A Cambridge mobile phone app that breathes animated life into the printed page has worked its magic on the programme for this year's Science Festival.

Download the free ‘pop the Popcode’ app, and point your phone at the front cover of the Science Festival programme. If you haven’t got a programme yet, you can try it on the Festival website.

The pictures of flaming chemical symbols start to flicker and dance, and each symbol spins in succession to reveal the name of the element. Tap a fiery symbol and you hear the voice of Cambridge chemistry outreach stalwart Dr Peter Wothers, whose exhilarating lectures are a sell-out at the Festival, introducing each featured element and its common uses, including those key to the make-up of the phone in your hand.

We see all sorts of potential applications for Popcode… essentially it could be used anywhere there is a physical object that can be connected to additional information.

Simon Taylor

The Popcode app, developed by Department of Engineering students Simon Taylor and Connell Gauld in conjunction with their supervisor Dr. Tom Drummond, uses the camera feature on a mobile phone to create a ‘mash-up’ of the real and virtual, enabling the user to see an extra digital layer that is anchored to the physical world through the ‘window’ of their phone. This is an example of AR, the latest emerging phone technology that can take a live view of the real world, and then add to or ‘augment’ it with computer-generated sound and visuals.

“We see all sorts of potential applications for Popcode,” says Simon Taylor, one of the student inventors, “essentially it could be used anywhere there is a physical object that can be connected to additional information.”

Its creators feel that one of the strengths of Popcode lies in its ‘markerless’ ability. Whereas some AR technologies require large printed black and white markers to link the digital to the physical, Popcode can add content to any image, provided it has enough texture. “We expect advertisers in particular will start to make use of the technology, but there are also plenty of great educational uses where books and posters can be made more interactive.”

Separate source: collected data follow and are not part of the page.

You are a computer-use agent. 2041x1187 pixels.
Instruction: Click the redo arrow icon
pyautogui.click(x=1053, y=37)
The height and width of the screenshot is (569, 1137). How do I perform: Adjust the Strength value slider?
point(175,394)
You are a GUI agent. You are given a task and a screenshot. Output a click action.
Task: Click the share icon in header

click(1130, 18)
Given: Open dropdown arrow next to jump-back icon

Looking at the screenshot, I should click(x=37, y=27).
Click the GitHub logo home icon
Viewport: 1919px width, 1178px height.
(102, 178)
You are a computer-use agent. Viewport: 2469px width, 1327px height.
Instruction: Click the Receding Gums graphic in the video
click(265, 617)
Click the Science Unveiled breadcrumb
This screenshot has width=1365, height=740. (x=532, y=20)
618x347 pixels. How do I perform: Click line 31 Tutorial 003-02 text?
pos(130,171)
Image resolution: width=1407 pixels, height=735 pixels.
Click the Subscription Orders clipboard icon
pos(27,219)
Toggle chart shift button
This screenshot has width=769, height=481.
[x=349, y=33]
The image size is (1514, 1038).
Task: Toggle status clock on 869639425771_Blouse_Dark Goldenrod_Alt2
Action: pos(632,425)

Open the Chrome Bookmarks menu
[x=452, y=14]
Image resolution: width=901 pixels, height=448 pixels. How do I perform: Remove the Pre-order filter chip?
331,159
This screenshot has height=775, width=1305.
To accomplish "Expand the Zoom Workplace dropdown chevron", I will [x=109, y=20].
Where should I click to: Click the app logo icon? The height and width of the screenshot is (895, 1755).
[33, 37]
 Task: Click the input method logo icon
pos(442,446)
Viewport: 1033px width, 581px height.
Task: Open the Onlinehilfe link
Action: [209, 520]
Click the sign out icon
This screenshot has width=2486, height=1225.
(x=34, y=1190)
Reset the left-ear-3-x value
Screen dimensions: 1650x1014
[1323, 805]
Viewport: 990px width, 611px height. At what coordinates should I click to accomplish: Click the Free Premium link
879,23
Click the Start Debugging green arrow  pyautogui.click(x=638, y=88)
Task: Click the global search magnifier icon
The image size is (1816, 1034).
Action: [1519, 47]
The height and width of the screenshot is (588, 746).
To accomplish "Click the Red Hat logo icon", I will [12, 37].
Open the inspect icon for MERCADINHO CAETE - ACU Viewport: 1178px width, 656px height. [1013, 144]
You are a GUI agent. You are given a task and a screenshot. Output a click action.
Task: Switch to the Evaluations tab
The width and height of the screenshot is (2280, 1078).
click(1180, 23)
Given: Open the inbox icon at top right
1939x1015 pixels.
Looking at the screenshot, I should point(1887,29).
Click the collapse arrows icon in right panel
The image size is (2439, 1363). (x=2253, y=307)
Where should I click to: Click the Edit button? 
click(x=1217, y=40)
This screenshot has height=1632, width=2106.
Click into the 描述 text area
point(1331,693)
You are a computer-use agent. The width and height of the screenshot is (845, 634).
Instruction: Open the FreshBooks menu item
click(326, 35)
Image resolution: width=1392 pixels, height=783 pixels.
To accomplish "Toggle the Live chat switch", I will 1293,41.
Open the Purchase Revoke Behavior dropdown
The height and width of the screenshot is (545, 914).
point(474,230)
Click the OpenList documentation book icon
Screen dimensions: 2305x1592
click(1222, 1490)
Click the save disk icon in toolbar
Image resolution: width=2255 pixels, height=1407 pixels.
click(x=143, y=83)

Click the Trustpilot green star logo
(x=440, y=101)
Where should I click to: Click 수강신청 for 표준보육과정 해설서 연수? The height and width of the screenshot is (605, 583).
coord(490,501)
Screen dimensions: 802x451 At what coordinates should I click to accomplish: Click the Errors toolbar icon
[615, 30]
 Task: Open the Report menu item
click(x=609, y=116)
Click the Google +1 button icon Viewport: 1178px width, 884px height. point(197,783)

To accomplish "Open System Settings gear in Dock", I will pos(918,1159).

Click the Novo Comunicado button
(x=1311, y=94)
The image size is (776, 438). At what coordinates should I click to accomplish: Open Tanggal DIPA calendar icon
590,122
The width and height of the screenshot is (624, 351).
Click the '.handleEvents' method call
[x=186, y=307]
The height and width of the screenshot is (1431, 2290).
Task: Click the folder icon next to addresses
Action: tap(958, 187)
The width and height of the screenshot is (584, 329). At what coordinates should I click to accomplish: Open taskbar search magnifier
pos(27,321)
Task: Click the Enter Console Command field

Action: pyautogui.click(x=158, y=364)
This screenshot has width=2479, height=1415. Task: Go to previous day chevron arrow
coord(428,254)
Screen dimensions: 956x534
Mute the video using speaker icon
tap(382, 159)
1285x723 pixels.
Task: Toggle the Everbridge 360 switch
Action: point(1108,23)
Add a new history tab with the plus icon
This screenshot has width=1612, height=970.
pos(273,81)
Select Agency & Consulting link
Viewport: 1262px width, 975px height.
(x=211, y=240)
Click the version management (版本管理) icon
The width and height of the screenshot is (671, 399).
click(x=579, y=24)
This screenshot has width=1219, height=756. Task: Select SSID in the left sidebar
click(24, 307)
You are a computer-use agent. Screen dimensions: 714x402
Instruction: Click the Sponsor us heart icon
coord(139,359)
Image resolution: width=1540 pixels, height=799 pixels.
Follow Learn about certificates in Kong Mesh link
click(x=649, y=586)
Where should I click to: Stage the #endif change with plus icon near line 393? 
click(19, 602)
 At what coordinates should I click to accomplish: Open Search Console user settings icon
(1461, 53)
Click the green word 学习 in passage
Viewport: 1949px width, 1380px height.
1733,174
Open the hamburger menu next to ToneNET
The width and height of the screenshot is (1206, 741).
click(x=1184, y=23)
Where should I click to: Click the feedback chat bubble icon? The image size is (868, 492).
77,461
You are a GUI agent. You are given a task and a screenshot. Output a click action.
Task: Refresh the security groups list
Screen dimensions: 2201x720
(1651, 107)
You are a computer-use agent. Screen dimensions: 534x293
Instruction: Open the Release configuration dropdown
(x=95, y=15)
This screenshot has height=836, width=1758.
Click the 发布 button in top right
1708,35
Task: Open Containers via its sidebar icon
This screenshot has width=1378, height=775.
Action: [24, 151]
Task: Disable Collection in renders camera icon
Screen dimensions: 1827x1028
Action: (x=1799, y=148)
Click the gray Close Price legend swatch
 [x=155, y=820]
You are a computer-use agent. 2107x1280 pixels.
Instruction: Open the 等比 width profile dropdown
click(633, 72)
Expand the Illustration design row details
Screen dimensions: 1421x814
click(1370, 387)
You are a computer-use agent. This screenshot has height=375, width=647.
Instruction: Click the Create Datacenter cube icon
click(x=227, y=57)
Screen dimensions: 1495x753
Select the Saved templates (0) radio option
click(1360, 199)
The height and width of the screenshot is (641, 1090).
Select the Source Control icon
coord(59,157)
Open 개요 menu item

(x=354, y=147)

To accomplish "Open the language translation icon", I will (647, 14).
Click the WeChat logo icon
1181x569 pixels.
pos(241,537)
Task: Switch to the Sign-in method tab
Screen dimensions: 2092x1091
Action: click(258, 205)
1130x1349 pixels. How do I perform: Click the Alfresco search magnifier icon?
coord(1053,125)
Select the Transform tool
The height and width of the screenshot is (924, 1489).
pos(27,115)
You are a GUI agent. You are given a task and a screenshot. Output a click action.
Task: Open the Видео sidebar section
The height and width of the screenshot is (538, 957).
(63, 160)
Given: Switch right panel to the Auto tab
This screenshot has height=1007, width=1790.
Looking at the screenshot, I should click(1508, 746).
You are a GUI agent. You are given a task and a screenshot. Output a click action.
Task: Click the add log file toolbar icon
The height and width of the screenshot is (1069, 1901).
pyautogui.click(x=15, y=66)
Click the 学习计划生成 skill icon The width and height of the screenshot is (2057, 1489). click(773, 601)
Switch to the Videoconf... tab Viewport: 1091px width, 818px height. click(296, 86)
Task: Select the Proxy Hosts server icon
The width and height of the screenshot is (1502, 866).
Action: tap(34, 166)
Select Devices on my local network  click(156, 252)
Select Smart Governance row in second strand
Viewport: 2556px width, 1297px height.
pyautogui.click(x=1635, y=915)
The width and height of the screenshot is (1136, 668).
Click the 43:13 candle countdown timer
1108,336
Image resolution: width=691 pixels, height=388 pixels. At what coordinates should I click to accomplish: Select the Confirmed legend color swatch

The Science Festival has welcomed the Popcode team’s contribution to their promotional activities; ‘popcoded’ posters and programmes have now been sent out to schools and community centres across the region. “We are thrilled to be able to use Popcode’s awesome AR capabilities for this year’s Science Festival,” enthuses festival organiser Shelley Bolderson. “We are a fantastic forum for showcasing new technology being developed at the University, especially when it has the power to astound and educate simultaneously like Popcode, which is what the Science Festival is all about. We hope our audiences will be as impressed as we are with the work Simon and Connell have done to our programme cover.”

The University’s commercialisation group Cambridge Enterprise is providing support in licensing the technology to Korean-based AR company Zenitum, as well as to Extra Reality Limited, the company formed by its inventors. “We’d like to open up Popcode to third party developers in the near future,” continues Simon, “it’s already possible for people to put content together on their own computers and devices using our free developer kit, and soon we hope to allow people to associate their content with a piece of Popcode, so that users of the app are able to view it as easily as they can with the Science Festival programme cover.”